8 Jul 2012

RASM AL QUR’AN


RASM AL QUR’AN

A.     Pengertian Rasm Al Qur’an

Istilah Rasm Al Qur’an[1] terdiri dari dua kata : rasm dan Al Qur’an. Rasm berarti bentuk tulisan,[2] dapat juga diartikan atsar,[3] ‘alamah. Sedangkan Al Qur’an[4] adalah kalam Allah yang tiada tandingannya (mu’jizat), diturunkan kepada Nabi Muhammad saw. penutup para Nabi dan Rasul dengan perantara malaikat jibril, ditulis dalam mushaf-mushaf dan disampaikan kepada kita secara mutawatir (oleh banyak orang), mempelajari merupakan suatu ibadah, dimulai dengan surat Al Fatihah dan ditutup dengan surat An-Nas.[5]
Rasm Al Qur’an berarti bentuk tulisan Al Qur’an . Para ulama lebih cenderung menamainya dengan istilah Rasmul Mushaf.[6] Ada pula yang menyebutnya Rasm Usmani. Ini wajar, karena Khalifah Usmanlah yang merestui dan mewujudkannya dalam kenyataan.[7]
Rasm mushaf adalah ketentuan atau pola yang digunakan oleh Usman bin Affan beserta sahabat- sahabat lainnya dalam penulisan Al Qur’an berkaitan dengan susunan hu ruf-hurufnya yang terdapat  dalam mushaf-mushaf yang dikirim ke berbagai dae rah dan kota, serta mushaf Al Iman yang berada ditangan Usman sendiri.[8]

 

B.  Latar Belakang Rasm Al Qur’an

Kaum muslimin memelihara Al Qur’an melalui dua cara, yaitu hafalan dan tulisan. Keduanya berlangsung sejak masa hidup Rasulullah. Sedangkan penghimpun dan penyempurnaan tulisan Al Qur’an dari lembaran-lembaran kulit dan dan tulang ke dalam satu naskah dilakukan oleh Khulafaur Rasyidin.[9]
Secara kronologis, orang pertama menghimpun Al Qur’an adalah Abu Bakar Ash-Shidiq, karena banyaknya hafizh yang mati syahid di pertempuran Yamamah. Itu atas saran Umar bin Khatab. Sepeninggal Abu bakar naskah Al Qur’an tersebut dititipkan kepada hafshah. Di kemudian hari disempurnakan oleh Usman bin Affan dengan memjbentuk panitia empat. Ide itu muncul karena banyaknya perbedaan bacaan dikalangan kaum muslimin, baik yang berbangsa Arab maupun bukan berbangsa Arab ( ‘ajam ), tanpa sedikit pun melakukan perubahan dari naskah aslinya, baik dalam hal susunan maupun tulisannya.[10]
Panitia empat, yaitu Ai Mu’awiyyah, Ubay bin Ka’ab dan Zaid bin Sabit,[11] yang diketuai oleh  Zaid bin Tsabit dibebani tugas menulis beberapa naskah Al Qur’an untuk disebarkan ke  daerah-daerah Islam. Mereka menempuh car a khusus yang disetujui oleh khalifah Usman, baik dalam hal penulisan lafazh-lafazh ataupun bentuk huruf yang digunakan.[12]
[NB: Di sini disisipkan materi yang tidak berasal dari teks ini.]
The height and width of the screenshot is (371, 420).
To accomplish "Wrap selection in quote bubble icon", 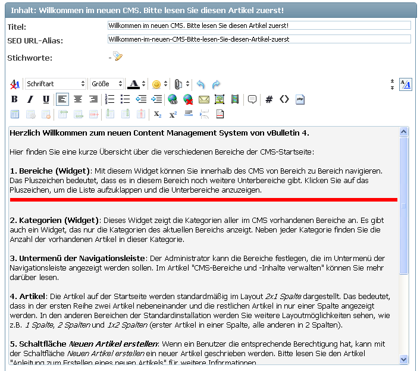I will point(252,99).
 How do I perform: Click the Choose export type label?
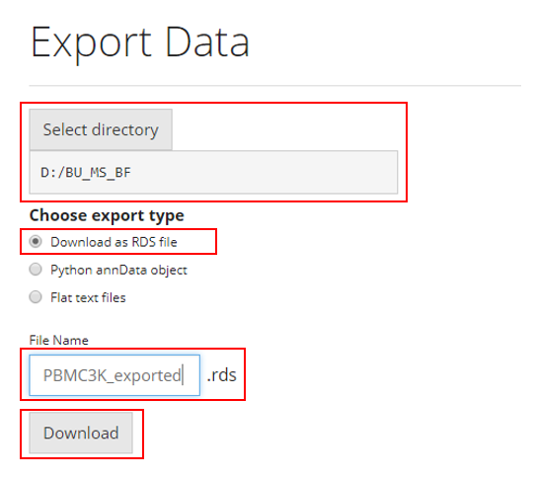pyautogui.click(x=107, y=215)
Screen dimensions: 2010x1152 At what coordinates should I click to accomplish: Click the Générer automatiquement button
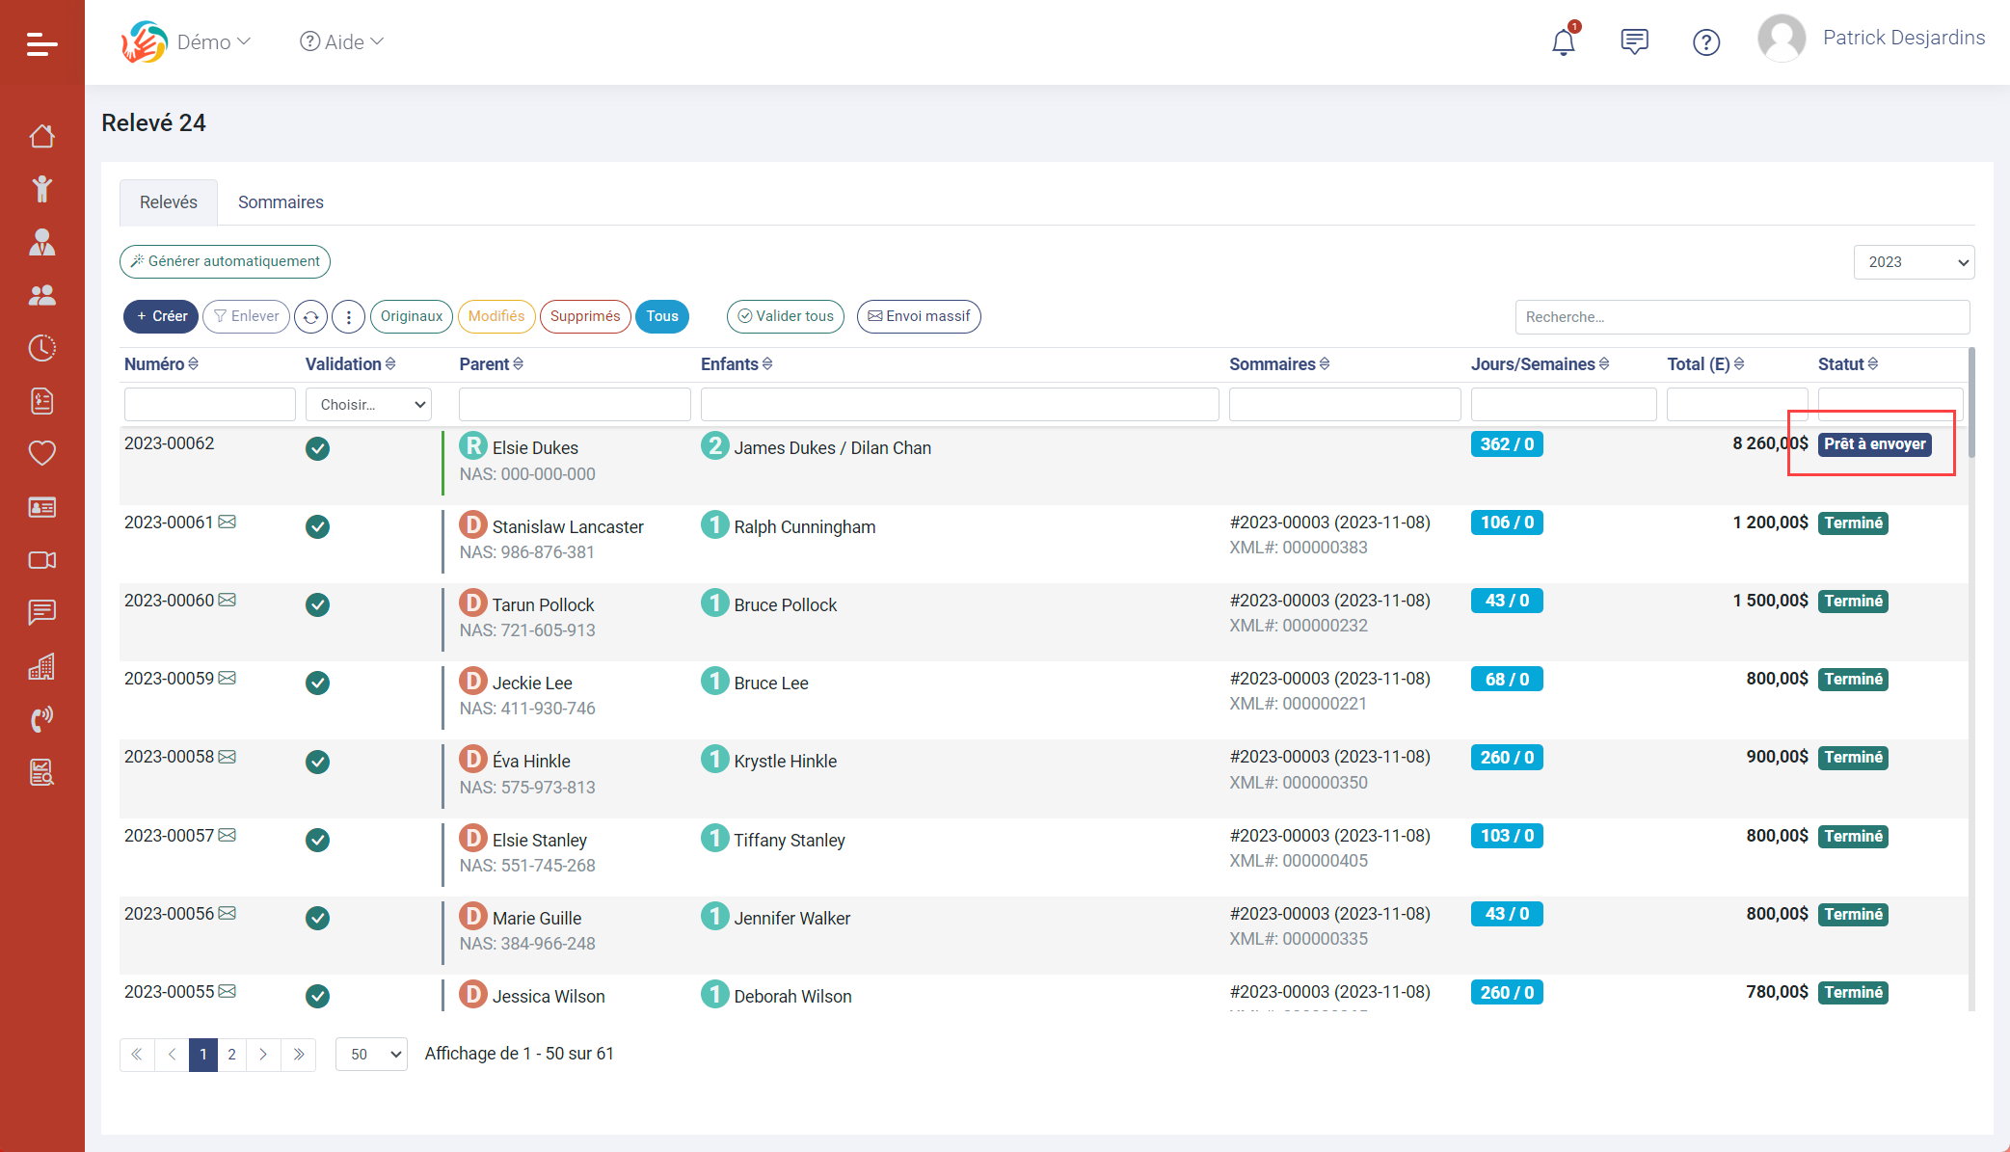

C.     Pendapat Ulama Tentang Rasm Al Qur’an

Pendapat ulama tentang rasm al-Qur'an berkisar pada masalah apakah rasm al-Qur’an merupakan tauqif (ketetapan ) Nabi atau bukan. Mengenai permasalahan ini muncul dua kubu ulama; kubu pertama menyatakan bahwa rasm al-Qur’an tauqif Nabi dan kubu kedua menyatakan bahwa rasm al-Qur’an bukan tauqif nabi.[13]
Menurut golongan pertama, rasm al-Qur’an itu tauqifi dan metode penulisannya dinyatakan sendiri oleh Rasulullah saw. Pendapat ini dipegangi dan dipertahankan oleh Ibnul Mubarak di dalam kitabnya yang berjudul al-Ibriz, yang sependapat dengan gurunya Abdul Aziz ad Dabbagh. Ia menyatakan sebagai berikut : “Tidak seujung rambut pun huruf Al qur’an yang ditulis atas kehendak seorang sahabat Nabi atau lainnya. Rasm al-Qur’an adalah tauqif dari Nabi, yakni atas dasar petunjuk dan tuntunan langsung dari Rasulullah saw. Beliaulah yang menyuruh  mereka (para sahabat ) menulis rasm al-Qur’an itu dalam bentuk yang kita kenal, termasuk tambahan huruf alif dan pengurangannya, untuk kepentingan rahasia yang tak dapat dijangkau oleh akal pikiran, yaitu rahasi yang dikhususkan oleh Allah bagi kitab suci al-Qur’an. Suatu kekhususan yang tidak diberikan kepada kitab-kitab suci lainnya. Sama halnya dengan susunan al-Qur’an itu mu’jiz (membuat lawan tak berdaya ) maka rasm al-Qur’an itu mu’jiz juga”.[14]
            Pendapat tersebut didasarkan pada suatu riwayat bahwa Nabi pernah berkata kepada Muawiyah, salah seorang petugas pencatat wahyu, Ambillah tinta tulislah huruf-huruf dengan qalam (pena ); rentangkan huruf ba’ ,bedakan dengan huruf sin, jamgan merapatkan lubang huruf  mim,tulis lafadz “Allah” yang baik, panjangkan lafadz “Ar Rahman” dan tulislah lafadz “Ar Rahim” yang indah.kemudian letakkanlah qalamma pada telinga. Ia akan selalu mengingatkan engkau”.[15]    Atas dasar itu maka Az Zarqani di dalam bukunya Manahilul Irfan berpendapat bahwa tidak ada salahnya memandang beberapa keistimewaan rasm[16] Usmani sebagai petunjuk tentang adanya makna rahasia yang sangat halus.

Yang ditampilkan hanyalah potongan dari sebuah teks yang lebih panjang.